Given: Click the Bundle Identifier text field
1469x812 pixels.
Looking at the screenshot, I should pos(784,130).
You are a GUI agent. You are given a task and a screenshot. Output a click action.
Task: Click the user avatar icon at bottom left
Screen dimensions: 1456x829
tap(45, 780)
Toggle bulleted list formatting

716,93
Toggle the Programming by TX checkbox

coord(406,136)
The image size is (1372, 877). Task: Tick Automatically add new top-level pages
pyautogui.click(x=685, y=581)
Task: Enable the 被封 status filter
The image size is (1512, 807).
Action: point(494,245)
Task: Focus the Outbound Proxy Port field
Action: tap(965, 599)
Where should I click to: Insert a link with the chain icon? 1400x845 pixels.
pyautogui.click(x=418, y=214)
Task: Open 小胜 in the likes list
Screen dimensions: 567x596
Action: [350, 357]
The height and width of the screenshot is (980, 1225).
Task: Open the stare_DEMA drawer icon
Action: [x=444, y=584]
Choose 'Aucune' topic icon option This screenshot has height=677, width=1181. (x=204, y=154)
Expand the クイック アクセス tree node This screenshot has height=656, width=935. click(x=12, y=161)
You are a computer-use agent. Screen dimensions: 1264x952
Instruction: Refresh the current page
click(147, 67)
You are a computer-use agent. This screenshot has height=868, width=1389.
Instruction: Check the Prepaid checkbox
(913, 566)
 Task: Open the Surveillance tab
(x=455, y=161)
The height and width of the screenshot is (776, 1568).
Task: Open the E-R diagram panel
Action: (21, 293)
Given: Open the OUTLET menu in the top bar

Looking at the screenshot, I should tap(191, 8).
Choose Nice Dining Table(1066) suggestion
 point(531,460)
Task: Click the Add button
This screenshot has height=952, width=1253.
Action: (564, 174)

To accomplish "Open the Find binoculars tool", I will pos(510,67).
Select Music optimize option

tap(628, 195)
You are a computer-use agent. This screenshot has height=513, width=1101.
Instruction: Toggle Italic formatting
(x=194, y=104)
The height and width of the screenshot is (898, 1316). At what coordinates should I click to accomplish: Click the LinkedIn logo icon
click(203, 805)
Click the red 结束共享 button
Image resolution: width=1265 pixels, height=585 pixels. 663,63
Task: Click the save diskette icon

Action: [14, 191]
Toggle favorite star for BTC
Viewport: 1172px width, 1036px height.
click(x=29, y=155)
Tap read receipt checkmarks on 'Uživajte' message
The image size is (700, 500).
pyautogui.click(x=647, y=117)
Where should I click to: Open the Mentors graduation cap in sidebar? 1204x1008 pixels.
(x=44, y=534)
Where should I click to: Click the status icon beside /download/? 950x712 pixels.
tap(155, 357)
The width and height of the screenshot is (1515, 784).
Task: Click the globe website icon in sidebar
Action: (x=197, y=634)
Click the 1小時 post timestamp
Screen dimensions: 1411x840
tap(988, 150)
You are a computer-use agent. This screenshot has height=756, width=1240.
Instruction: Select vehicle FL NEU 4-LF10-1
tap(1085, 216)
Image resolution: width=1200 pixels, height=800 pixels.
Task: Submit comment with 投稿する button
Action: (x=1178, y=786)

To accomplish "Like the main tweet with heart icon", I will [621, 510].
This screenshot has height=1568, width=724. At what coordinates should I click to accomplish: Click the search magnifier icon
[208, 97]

What you should do: Copy the whole listing above word for word, from its first line to its last.

Solution for this problem:
Given: Click the Bundle Identifier text field
1469x812 pixels.
Looking at the screenshot, I should pos(784,130).
You are a GUI agent. You are given a task and a screenshot. Output a click action.
Task: Click the user avatar icon at bottom left
Screen dimensions: 1456x829
tap(45, 780)
Toggle bulleted list formatting

716,93
Toggle the Programming by TX checkbox

coord(406,136)
The image size is (1372, 877). Task: Tick Automatically add new top-level pages
pyautogui.click(x=685, y=581)
Task: Enable the 被封 status filter
The image size is (1512, 807).
Action: point(494,245)
Task: Focus the Outbound Proxy Port field
Action: tap(965, 599)
Where should I click to: Insert a link with the chain icon? 1400x845 pixels.
pyautogui.click(x=418, y=214)
Task: Open 小胜 in the likes list
Screen dimensions: 567x596
Action: [350, 357]
The height and width of the screenshot is (980, 1225).
Task: Open the stare_DEMA drawer icon
Action: [x=444, y=584]
Choose 'Aucune' topic icon option This screenshot has height=677, width=1181. (x=204, y=154)
Expand the クイック アクセス tree node This screenshot has height=656, width=935. click(x=12, y=161)
You are a computer-use agent. Screen dimensions: 1264x952
Instruction: Refresh the current page
click(147, 67)
You are a computer-use agent. This screenshot has height=868, width=1389.
Instruction: Check the Prepaid checkbox
(913, 566)
 Task: Open the Surveillance tab
(x=455, y=161)
The height and width of the screenshot is (776, 1568).
Task: Open the E-R diagram panel
Action: (21, 293)
Given: Open the OUTLET menu in the top bar

Looking at the screenshot, I should tap(191, 8).
Choose Nice Dining Table(1066) suggestion
 point(531,460)
Task: Click the Add button
This screenshot has height=952, width=1253.
Action: (564, 174)

To accomplish "Open the Find binoculars tool", I will pos(510,67).
Select Music optimize option

tap(628, 195)
You are a computer-use agent. This screenshot has height=513, width=1101.
Instruction: Toggle Italic formatting
(x=194, y=104)
The height and width of the screenshot is (898, 1316). At what coordinates should I click to accomplish: Click the LinkedIn logo icon
click(203, 805)
Click the red 结束共享 button
Image resolution: width=1265 pixels, height=585 pixels. 663,63
Task: Click the save diskette icon

Action: [14, 191]
Toggle favorite star for BTC
Viewport: 1172px width, 1036px height.
click(x=29, y=155)
Tap read receipt checkmarks on 'Uživajte' message
The image size is (700, 500).
pyautogui.click(x=647, y=117)
Where should I click to: Open the Mentors graduation cap in sidebar? 1204x1008 pixels.
(x=44, y=534)
Where should I click to: Click the status icon beside /download/? 950x712 pixels.
tap(155, 357)
The width and height of the screenshot is (1515, 784).
Task: Click the globe website icon in sidebar
Action: (x=197, y=634)
Click the 1小時 post timestamp
Screen dimensions: 1411x840
tap(988, 150)
You are a computer-use agent. This screenshot has height=756, width=1240.
Instruction: Select vehicle FL NEU 4-LF10-1
tap(1085, 216)
Image resolution: width=1200 pixels, height=800 pixels.
Task: Submit comment with 投稿する button
Action: (x=1178, y=786)

To accomplish "Like the main tweet with heart icon", I will [621, 510].
This screenshot has height=1568, width=724. At what coordinates should I click to accomplish: Click the search magnifier icon
[208, 97]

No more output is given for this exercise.